Bila kita bandingkan dengan Jepang, misalnya, tatkala ada kebocoran reaktor nuklir Fukusima, pemerintah Jepang memberikan informasi yang jujur dan detail, bahkan sampai pada apa yang boleh dimakan dan tidak, produk dari daerah mana, dan sebagainya. Intinya pemerintah Jepang tidak mau rakyatnya jadi korban dari ketidakjujuran komunikasi yang dilakukan.
Pertanyaannya, mengapa kejujuran komunikasi itu penting bahkan hakiki? Bagaimana dampak ketidakjujuran komunikasi itu? Pada era keterbukaan serta pesatnya kemajuan teknologi komunikasi, apa yang seharusnya dilakukan, baik oleh para pengusaha, elite politik, maupun siapa pun, dalam berkomunikasi, terutama dengan banyak orang serta menyangkut kepentingan banyak orang tersebut?
Bujuk Rayu
Dalam teori komunikasi persuasi, bila kita akan membujuk/merayu orang atau sejumlah orang, yang harus kita ketahui adalah keinginan serta kebutuhan orang tersebut. Dalam bahasa iklan, sering lebih dikenal dengan "consumers insight".

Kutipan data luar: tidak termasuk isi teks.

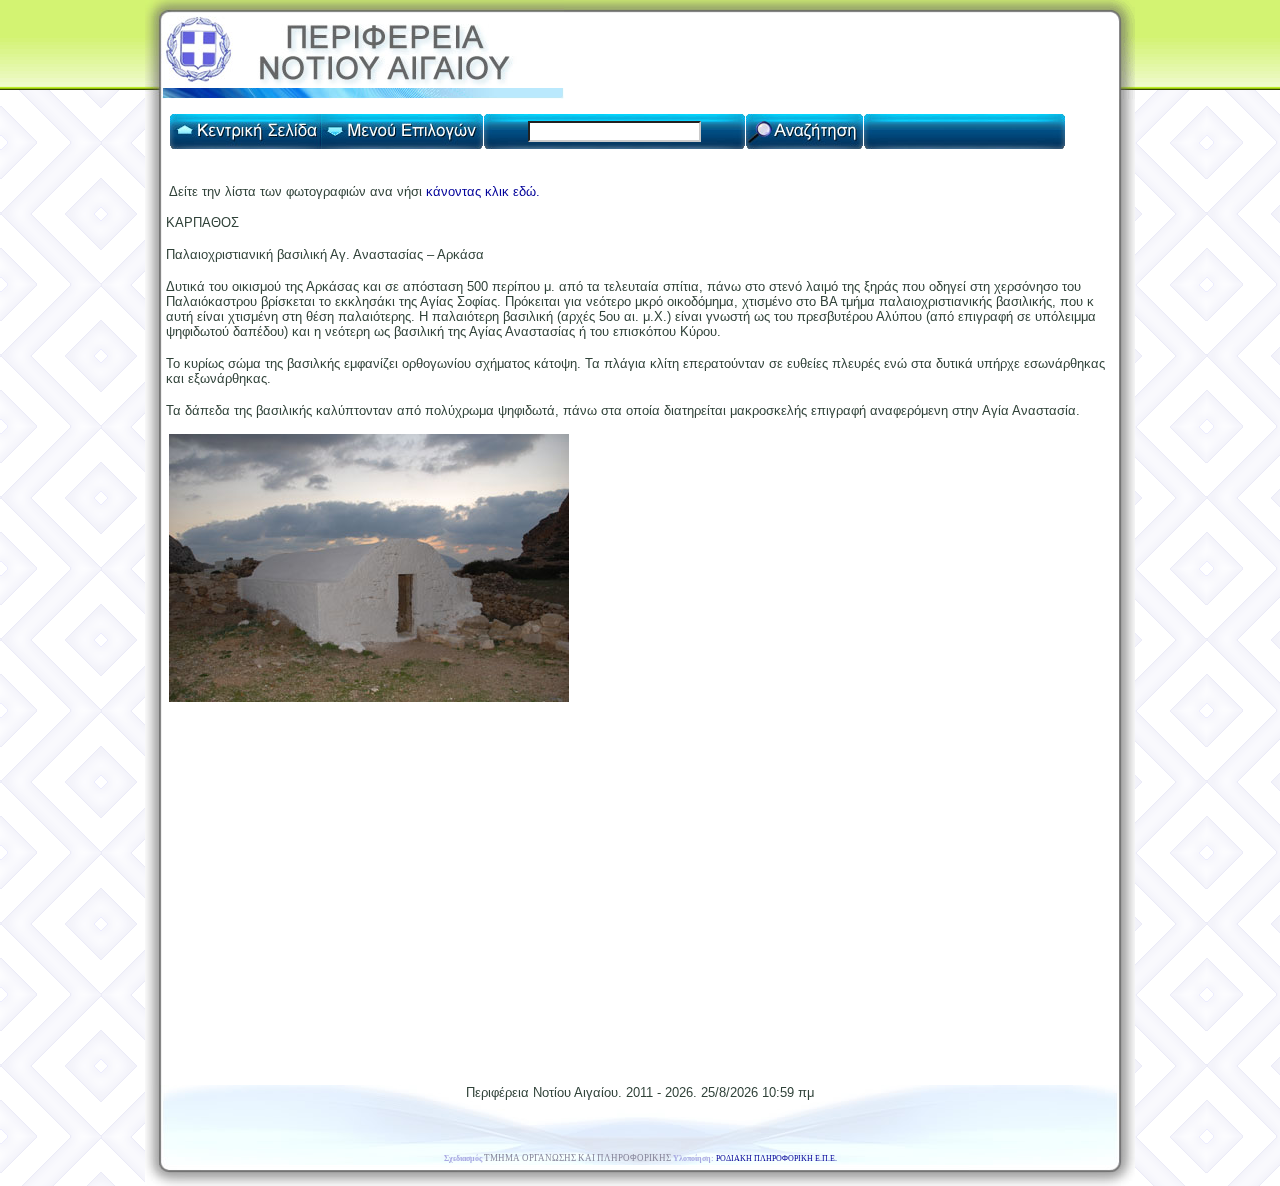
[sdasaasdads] (369, 697)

Biasanya kebutuhan serta kepentingan "audience" sering dikaitkan dengan sikapnya. Misalnya, bila orang ingin makan nasi, yang dipilih adalah yang pulen, enak, dan harganya terjangkau. Terkait dengan itu, muncullah merek Beras Mak Nyuuuussss, misalnya. Seorang lelaki, erat terkait dengan masalah kebugaran, kekuatan, kejantanan, dan sebagainya. Maka, muncullah kata Rosa-rosa, Laki, dengan berbagai ilustrasinya.
Para politikus pun memanfaatkan kata-kata yang sangat universal terkait dengan emosi sasaran dan menyangkut kebutuhan banyak orang. Maka, lahirlah, misalnya, kata-kata "demi rakyat kecil (wong cilik)", "demi demokrasi", "demi masa depan bangsa", dan sejenisnya.

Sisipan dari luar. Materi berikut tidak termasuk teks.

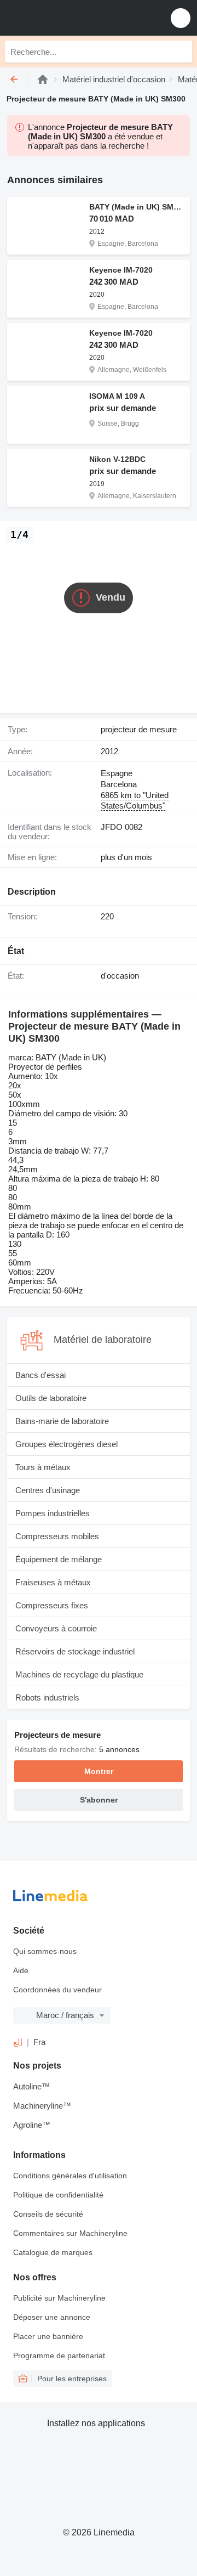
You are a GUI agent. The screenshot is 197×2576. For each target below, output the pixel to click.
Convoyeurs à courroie (56, 1628)
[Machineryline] (43, 79)
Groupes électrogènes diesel (66, 1444)
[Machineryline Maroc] (76, 18)
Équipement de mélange (58, 1559)
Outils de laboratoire (50, 1398)
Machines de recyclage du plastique (79, 1674)
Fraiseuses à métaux (53, 1582)
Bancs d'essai (40, 1375)
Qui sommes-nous (45, 1951)
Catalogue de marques (52, 2252)
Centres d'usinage (47, 1490)
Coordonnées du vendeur (57, 1989)
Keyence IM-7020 (121, 269)
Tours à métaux (43, 1467)
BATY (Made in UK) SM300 (136, 206)
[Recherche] (181, 52)
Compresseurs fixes (51, 1605)
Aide (20, 1970)
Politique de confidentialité (58, 2194)
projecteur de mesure (139, 729)
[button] (180, 18)
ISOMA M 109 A (117, 396)
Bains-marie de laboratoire (62, 1421)
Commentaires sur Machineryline (70, 2233)
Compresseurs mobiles (57, 1536)
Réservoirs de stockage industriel (75, 1651)
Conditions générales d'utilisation (70, 2175)
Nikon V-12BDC (117, 459)
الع (17, 2042)
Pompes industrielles (52, 1513)
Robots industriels (47, 1697)
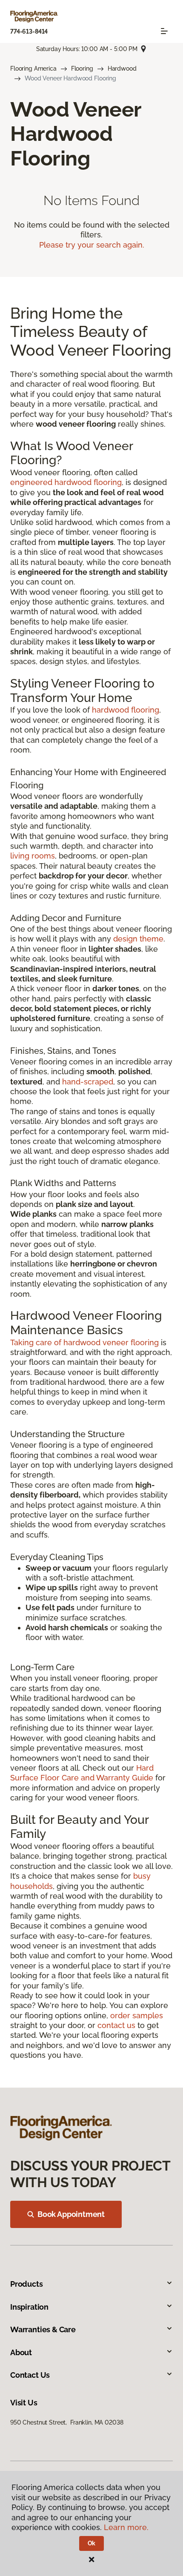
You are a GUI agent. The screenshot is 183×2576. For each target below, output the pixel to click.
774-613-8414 (29, 31)
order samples (136, 2015)
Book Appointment (71, 2214)
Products (26, 2283)
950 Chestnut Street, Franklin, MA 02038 (66, 2422)
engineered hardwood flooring (66, 482)
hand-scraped (87, 1081)
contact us (116, 2025)
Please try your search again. (91, 244)
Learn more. (126, 2527)
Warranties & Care (43, 2329)
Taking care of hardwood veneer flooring (84, 1342)
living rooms (32, 855)
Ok (92, 2543)
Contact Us (30, 2375)
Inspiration (29, 2306)
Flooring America (33, 68)
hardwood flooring (125, 709)
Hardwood (122, 68)
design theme (138, 938)
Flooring (82, 68)
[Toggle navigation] (164, 31)
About (21, 2352)
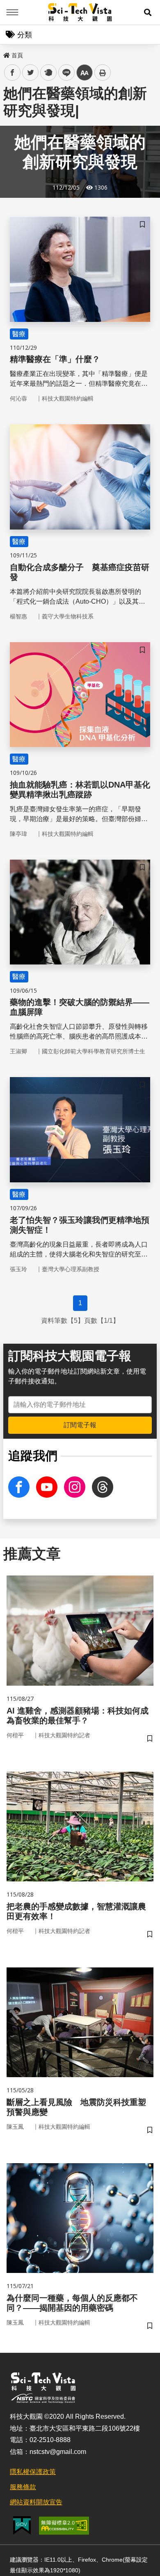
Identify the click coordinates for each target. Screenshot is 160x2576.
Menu (12, 12)
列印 (102, 72)
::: (5, 53)
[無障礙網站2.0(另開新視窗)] (64, 2526)
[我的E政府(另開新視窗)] (22, 2525)
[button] (147, 12)
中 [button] (84, 72)
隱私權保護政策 (33, 2471)
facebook (13, 72)
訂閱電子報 (80, 1425)
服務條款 (23, 2486)
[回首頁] (80, 12)
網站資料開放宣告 (36, 2502)
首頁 (17, 55)
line (64, 72)
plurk (48, 72)
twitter (31, 72)
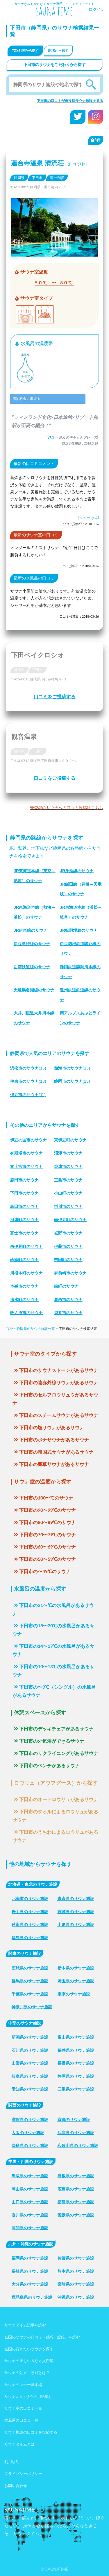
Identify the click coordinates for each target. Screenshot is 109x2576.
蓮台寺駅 (57, 178)
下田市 (37, 178)
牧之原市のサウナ (26, 1312)
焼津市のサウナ (68, 1166)
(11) (28, 1094)
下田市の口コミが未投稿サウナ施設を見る (70, 100)
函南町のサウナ (24, 1259)
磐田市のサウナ (24, 1180)
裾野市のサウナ (68, 1233)
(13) (28, 1081)
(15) (28, 1068)
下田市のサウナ (24, 1193)
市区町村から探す (25, 50)
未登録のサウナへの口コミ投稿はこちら (66, 808)
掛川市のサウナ (68, 1206)
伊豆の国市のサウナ (28, 1140)
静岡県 (19, 178)
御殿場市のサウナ (26, 1153)
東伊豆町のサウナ (70, 1140)
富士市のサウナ (24, 1233)
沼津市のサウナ (68, 1153)
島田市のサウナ (24, 1206)
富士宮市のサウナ (26, 1166)
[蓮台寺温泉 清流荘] (54, 252)
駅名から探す (58, 50)
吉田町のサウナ (68, 1259)
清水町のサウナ (24, 1299)
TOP (9, 1328)
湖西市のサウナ (68, 1299)
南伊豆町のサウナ (70, 1219)
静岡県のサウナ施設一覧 (36, 1328)
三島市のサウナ (68, 1180)
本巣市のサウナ (24, 1286)
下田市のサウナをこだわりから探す (54, 65)
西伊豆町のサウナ (26, 1246)
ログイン (97, 10)
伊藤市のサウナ (68, 1246)
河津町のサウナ (24, 1219)
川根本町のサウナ (26, 1273)
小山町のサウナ (68, 1193)
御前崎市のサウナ (70, 1273)
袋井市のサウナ (68, 1312)
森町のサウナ (66, 1286)
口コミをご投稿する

Dari sisi Ilmu Komunikasi, sebenarnya tidak ada yang salah dengan kata-kata yang dicontohkan tersebut. Persoalannya, justru ada pada ketidakjujuran informasi yang disampaikan. Ketidaksesuaian antara rasa maknyuuusss misalnya, dan kondisi riil beras yang ada di dalam kemasan. Demi demokrasi atau demi wong cilik, padahal demi kelompok, bahkan dirinya sendiri, demi kejantanan atau keperkasaan. Namun, menutup efek samping yang membahayakan.

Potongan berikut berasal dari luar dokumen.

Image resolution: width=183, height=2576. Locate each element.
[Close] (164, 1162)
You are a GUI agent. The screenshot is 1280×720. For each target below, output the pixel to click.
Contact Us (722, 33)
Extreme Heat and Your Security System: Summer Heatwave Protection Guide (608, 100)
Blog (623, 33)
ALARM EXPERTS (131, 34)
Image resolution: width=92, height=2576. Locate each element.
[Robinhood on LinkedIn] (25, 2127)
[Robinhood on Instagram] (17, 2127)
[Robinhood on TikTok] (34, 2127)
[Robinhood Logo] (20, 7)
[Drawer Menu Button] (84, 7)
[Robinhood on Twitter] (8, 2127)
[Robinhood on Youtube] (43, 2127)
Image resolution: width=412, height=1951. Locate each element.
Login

Intinya, menitikberatkan hanya pada kemenarikan pesan dengan mengabaikan kejujuran serta etika, jelas bertentangan dengan filosofi komunikasi, yang justru menganggap kejujuran adalah faktor utama. Bila ini diteruskan, dalam waktu pendek menarik, sehingga banyak orang akan mengikutinya.
Namun, dalam jangka panjang, setelah mereka ikut dan merasakannya, sebagian besar akan merasa kecewa, dan ini justru akan menjadi penghalang komunikasi (communication strugle) yang sulit diatasi.
Terkait dengan hal itu, kita tentu ingat temuan Towne dan Alder yang menyebut bahwa "communication is irreversible and unrepeatable" (komunikasi tidak bisa diperbaiki dan diulang). Mengacu pada keduanya, kita juga ingat kata bijak para sesepuh "sabda pandita ratu, tan keno wola wali dan ajining diri jalaran soko lathi".
Antipati
Ketidakjujuran komunikasi yang dilakukan siapa saja meski pesannya sangat menarik perhatian sehingga akhirnya akan mengikutinya yang pada akhirnya akan melahirkan kekecewaan, bahkan antipati, baik terhadap merek tertentu, elite tertentu, maupun partai politik tertentu.
Prinsip public relations (PR) adalah "beri tahu kami bila Anda kecewa dan sebarluaskan kepada handai tolan bila Anda puas", justru bisa saja kebalikannya yang terjadi. Bila ini terjadi, kita ingat pada Osgood, melalui teori belajarnya mengatakan bahwa pengalaman manis bisa menjadi modal dalam pembelajaran. Sebaliknya, pengalaman pahit justru akan melahirkan hambatan yang sulit diatasi, bahkan mungkin rasa antipati.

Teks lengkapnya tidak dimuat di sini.